─── DATA LISTING ───

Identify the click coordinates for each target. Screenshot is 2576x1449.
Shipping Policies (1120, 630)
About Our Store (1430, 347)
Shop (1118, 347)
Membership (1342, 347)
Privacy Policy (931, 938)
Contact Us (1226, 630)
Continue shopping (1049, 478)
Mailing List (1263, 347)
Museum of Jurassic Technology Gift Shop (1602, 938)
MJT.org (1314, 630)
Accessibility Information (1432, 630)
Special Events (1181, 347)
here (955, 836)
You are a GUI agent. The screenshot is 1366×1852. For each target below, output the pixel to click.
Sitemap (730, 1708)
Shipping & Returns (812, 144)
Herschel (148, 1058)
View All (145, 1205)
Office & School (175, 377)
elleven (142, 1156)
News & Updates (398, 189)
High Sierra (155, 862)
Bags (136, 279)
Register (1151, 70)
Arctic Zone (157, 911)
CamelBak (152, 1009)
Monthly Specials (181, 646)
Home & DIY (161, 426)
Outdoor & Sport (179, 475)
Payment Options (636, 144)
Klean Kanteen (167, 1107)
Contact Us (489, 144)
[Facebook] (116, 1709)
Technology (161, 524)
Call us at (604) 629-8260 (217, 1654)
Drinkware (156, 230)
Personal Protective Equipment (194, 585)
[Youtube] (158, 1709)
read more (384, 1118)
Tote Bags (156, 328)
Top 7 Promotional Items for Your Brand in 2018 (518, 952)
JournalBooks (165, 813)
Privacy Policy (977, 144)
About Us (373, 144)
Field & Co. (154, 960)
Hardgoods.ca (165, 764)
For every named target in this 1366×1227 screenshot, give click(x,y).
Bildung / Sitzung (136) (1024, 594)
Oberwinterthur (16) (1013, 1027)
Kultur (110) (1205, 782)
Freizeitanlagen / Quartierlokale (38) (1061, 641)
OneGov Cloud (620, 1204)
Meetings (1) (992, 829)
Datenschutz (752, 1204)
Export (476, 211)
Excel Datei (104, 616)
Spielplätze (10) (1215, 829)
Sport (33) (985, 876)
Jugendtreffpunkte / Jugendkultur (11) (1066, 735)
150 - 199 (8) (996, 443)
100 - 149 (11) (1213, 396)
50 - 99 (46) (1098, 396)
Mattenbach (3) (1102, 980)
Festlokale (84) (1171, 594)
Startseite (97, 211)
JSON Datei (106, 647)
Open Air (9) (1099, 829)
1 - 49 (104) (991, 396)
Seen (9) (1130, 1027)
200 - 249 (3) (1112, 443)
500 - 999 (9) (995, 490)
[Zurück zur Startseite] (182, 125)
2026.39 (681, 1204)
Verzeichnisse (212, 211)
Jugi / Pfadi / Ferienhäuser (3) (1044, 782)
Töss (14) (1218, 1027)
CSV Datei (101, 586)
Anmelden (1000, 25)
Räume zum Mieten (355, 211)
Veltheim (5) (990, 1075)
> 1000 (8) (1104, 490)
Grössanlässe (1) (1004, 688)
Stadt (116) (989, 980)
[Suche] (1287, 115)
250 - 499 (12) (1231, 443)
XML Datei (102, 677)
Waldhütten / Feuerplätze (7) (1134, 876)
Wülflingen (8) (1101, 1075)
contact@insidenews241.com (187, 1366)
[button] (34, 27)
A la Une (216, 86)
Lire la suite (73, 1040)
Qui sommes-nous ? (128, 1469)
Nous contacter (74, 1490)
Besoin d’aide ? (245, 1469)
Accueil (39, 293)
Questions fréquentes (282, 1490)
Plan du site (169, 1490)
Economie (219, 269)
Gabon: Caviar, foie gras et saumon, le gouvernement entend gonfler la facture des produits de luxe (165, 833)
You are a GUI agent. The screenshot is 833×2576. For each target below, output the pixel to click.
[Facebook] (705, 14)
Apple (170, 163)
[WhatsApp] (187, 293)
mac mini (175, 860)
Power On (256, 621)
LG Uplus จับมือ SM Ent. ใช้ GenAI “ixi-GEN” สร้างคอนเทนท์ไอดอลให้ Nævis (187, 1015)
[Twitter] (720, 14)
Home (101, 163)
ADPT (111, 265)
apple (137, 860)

───

- [TASK OBJECTIVE]
From the records above, retype only the lines starting at the line that contains "Privacy Policy (931, 938)" and ending at the line that contains "[Zurück zur Startseite] (182, 125)", both included.

- [WRITTEN SOLUTION]
Privacy Policy (931, 938)
Contact Us (1226, 630)
Continue shopping (1049, 478)
Mailing List (1263, 347)
Museum of Jurassic Technology Gift Shop (1602, 938)
MJT.org (1314, 630)
Accessibility Information (1432, 630)
Special Events (1181, 347)
here (955, 836)
You are a GUI agent. The screenshot is 1366×1852. For each target below, output the pixel to click.
Sitemap (730, 1708)
Shipping & Returns (812, 144)
Herschel (148, 1058)
View All (145, 1205)
Office & School (175, 377)
elleven (142, 1156)
News & Updates (398, 189)
High Sierra (155, 862)
Bags (136, 279)
Register (1151, 70)
Arctic Zone (157, 911)
CamelBak (152, 1009)
Monthly Specials (181, 646)
Home & DIY (161, 426)
Outdoor & Sport (179, 475)
Payment Options (636, 144)
Klean Kanteen (167, 1107)
Contact Us (489, 144)
[Facebook] (116, 1709)
Technology (161, 524)
Call us at (604) 629-8260 (217, 1654)
Drinkware (156, 230)
Personal Protective Equipment (194, 585)
[Youtube] (158, 1709)
read more (384, 1118)
Tote Bags (156, 328)
Top 7 Promotional Items for Your Brand in 2018 (518, 952)
JournalBooks (165, 813)
Privacy Policy (977, 144)
About Us (373, 144)
Field & Co. (154, 960)
Hardgoods.ca (165, 764)
For every named target in this 1366×1227 screenshot, give click(x,y).
Bildung / Sitzung (136) (1024, 594)
Oberwinterthur (16) (1013, 1027)
Kultur (110) (1205, 782)
Freizeitanlagen / Quartierlokale (38) (1061, 641)
OneGov Cloud (620, 1204)
Meetings (1) (992, 829)
Datenschutz (752, 1204)
Export (476, 211)
Excel Datei (104, 616)
Spielplätze (10) (1215, 829)
Sport (33) (985, 876)
Jugendtreffpunkte / Jugendkultur (11) (1066, 735)
150 - 199 (8) (996, 443)
100 - 149 (11) (1213, 396)
50 - 99 (46) (1098, 396)
Mattenbach (3) (1102, 980)
Festlokale (84) (1171, 594)
Startseite (97, 211)
JSON Datei (106, 647)
Open Air (9) (1099, 829)
1 - 49 (104) (991, 396)
Seen (9) (1130, 1027)
200 - 249 (3) (1112, 443)
500 - 999 (9) (995, 490)
[Zurück zur Startseite] (182, 125)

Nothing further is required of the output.